-- SOURCE DATA follows --

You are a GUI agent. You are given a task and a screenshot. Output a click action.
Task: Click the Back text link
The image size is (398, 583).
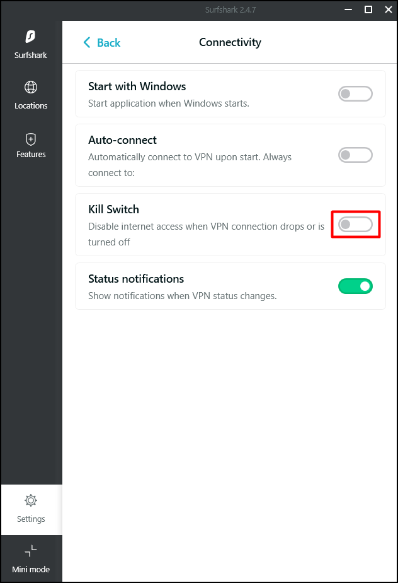tap(108, 43)
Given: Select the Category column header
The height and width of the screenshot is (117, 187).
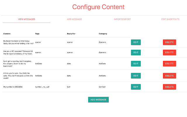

-- SOURCE DATA concluded --

* **WHAT IS EXPECTED**
Which lines above hold the word "screenshot"? Copy each of them.

* **FINISHED TASK**
You are a GUI agent. You are given a task and a screenshot. Output a click action.
The height and width of the screenshot is (117, 187).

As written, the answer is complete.